>> start
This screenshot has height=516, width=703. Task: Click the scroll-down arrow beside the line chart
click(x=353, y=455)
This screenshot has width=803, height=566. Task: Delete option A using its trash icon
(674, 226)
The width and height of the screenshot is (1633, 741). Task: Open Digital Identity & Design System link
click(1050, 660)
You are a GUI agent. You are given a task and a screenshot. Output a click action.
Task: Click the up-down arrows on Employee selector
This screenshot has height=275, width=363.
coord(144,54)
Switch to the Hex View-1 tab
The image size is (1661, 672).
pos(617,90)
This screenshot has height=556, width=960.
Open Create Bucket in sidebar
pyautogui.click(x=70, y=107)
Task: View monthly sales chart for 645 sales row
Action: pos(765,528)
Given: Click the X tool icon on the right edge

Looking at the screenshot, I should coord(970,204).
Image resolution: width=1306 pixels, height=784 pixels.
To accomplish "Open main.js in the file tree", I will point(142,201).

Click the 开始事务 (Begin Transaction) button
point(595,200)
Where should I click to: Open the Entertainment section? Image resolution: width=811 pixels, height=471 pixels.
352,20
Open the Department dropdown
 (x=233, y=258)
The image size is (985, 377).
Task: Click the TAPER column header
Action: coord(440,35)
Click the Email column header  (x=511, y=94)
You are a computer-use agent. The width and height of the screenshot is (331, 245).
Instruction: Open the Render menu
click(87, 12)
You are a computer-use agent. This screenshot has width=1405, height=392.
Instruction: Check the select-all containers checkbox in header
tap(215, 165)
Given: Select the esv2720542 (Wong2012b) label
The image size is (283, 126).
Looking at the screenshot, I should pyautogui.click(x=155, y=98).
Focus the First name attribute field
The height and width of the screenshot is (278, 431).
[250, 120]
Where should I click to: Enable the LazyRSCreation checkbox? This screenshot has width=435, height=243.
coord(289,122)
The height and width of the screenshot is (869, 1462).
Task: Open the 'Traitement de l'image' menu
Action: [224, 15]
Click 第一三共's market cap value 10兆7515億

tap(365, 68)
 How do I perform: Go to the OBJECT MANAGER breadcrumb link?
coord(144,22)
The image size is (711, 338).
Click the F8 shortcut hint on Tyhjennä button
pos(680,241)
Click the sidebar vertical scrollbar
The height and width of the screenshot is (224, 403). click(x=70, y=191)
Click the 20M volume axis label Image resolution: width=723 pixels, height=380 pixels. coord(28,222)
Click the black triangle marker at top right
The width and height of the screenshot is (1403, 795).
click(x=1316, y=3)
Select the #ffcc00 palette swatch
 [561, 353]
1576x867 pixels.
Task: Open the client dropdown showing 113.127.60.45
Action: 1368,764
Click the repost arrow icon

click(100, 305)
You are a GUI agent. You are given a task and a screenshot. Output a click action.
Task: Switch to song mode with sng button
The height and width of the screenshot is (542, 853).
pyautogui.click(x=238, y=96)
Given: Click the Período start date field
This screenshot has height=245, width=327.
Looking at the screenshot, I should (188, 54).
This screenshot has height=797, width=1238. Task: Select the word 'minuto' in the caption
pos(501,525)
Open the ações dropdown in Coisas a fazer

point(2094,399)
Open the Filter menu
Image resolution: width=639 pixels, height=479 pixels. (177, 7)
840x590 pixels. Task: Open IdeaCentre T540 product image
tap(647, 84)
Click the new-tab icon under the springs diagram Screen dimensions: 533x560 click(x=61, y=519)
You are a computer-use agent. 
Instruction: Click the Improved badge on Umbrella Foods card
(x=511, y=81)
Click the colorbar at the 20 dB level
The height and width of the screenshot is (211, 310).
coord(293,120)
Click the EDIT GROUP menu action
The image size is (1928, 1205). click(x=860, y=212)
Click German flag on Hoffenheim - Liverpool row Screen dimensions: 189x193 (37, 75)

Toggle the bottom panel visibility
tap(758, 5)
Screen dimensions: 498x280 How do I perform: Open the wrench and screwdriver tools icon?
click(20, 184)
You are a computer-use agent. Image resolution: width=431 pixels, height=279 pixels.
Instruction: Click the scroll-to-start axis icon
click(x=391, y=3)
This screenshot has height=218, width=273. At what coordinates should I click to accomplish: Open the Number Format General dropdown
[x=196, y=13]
>> end
# [Objective]
Rewrite all the rows above with each "Instruction" swapped for "Goal", keeping every other word the same.

# [Correct response]
This screenshot has height=516, width=703. Task: Click the scroll-down arrow beside the line chart
click(x=353, y=455)
This screenshot has width=803, height=566. Task: Delete option A using its trash icon
(674, 226)
The width and height of the screenshot is (1633, 741). Task: Open Digital Identity & Design System link
click(1050, 660)
You are a GUI agent. You are given a task and a screenshot. Output a click action.
Task: Click the up-down arrows on Employee selector
This screenshot has height=275, width=363.
coord(144,54)
Switch to the Hex View-1 tab
The image size is (1661, 672).
pos(617,90)
This screenshot has height=556, width=960.
Open Create Bucket in sidebar
pyautogui.click(x=70, y=107)
Task: View monthly sales chart for 645 sales row
Action: pos(765,528)
Given: Click the X tool icon on the right edge

Looking at the screenshot, I should coord(970,204).
Image resolution: width=1306 pixels, height=784 pixels.
To accomplish "Open main.js in the file tree", I will point(142,201).

Click the 开始事务 (Begin Transaction) button
point(595,200)
Where should I click to: Open the Entertainment section? Image resolution: width=811 pixels, height=471 pixels.
352,20
Open the Department dropdown
 (x=233, y=258)
The image size is (985, 377).
Task: Click the TAPER column header
Action: coord(440,35)
Click the Email column header  (x=511, y=94)
You are a computer-use agent. The width and height of the screenshot is (331, 245).
Goal: Open the Render menu
click(87, 12)
You are a computer-use agent. This screenshot has width=1405, height=392.
Goal: Check the select-all containers checkbox in header
tap(215, 165)
Given: Select the esv2720542 (Wong2012b) label
The image size is (283, 126).
Looking at the screenshot, I should pyautogui.click(x=155, y=98).
Focus the First name attribute field
The height and width of the screenshot is (278, 431).
[250, 120]
Where should I click to: Enable the LazyRSCreation checkbox? This screenshot has width=435, height=243.
coord(289,122)
The height and width of the screenshot is (869, 1462).
Task: Open the 'Traitement de l'image' menu
Action: [224, 15]
Click 第一三共's market cap value 10兆7515億

tap(365, 68)
 How do I perform: Go to the OBJECT MANAGER breadcrumb link?
coord(144,22)
The image size is (711, 338).
Click the F8 shortcut hint on Tyhjennä button
pos(680,241)
Click the sidebar vertical scrollbar
The height and width of the screenshot is (224, 403). click(x=70, y=191)
Click the 20M volume axis label Image resolution: width=723 pixels, height=380 pixels. coord(28,222)
Click the black triangle marker at top right
The width and height of the screenshot is (1403, 795).
click(x=1316, y=3)
Select the #ffcc00 palette swatch
 [561, 353]
1576x867 pixels.
Task: Open the client dropdown showing 113.127.60.45
Action: 1368,764
Click the repost arrow icon

click(100, 305)
You are a GUI agent. You are given a task and a screenshot. Output a click action.
Task: Switch to song mode with sng button
The height and width of the screenshot is (542, 853).
pyautogui.click(x=238, y=96)
Given: Click the Período start date field
This screenshot has height=245, width=327.
Looking at the screenshot, I should (188, 54).
This screenshot has height=797, width=1238. Task: Select the word 'minuto' in the caption
pos(501,525)
Open the ações dropdown in Coisas a fazer

point(2094,399)
Open the Filter menu
Image resolution: width=639 pixels, height=479 pixels. (177, 7)
840x590 pixels. Task: Open IdeaCentre T540 product image
tap(647, 84)
Click the new-tab icon under the springs diagram Screen dimensions: 533x560 click(x=61, y=519)
You are a computer-use agent. 
Goal: Click the Improved badge on Umbrella Foods card
(x=511, y=81)
Click the colorbar at the 20 dB level
The height and width of the screenshot is (211, 310).
coord(293,120)
Click the EDIT GROUP menu action
The image size is (1928, 1205). click(x=860, y=212)
Click German flag on Hoffenheim - Liverpool row Screen dimensions: 189x193 (37, 75)

Toggle the bottom panel visibility
tap(758, 5)
Screen dimensions: 498x280 How do I perform: Open the wrench and screwdriver tools icon?
click(20, 184)
You are a computer-use agent. Image resolution: width=431 pixels, height=279 pixels.
Goal: Click the scroll-to-start axis icon
click(x=391, y=3)
This screenshot has height=218, width=273. At what coordinates should I click to accomplish: Open the Number Format General dropdown
[x=196, y=13]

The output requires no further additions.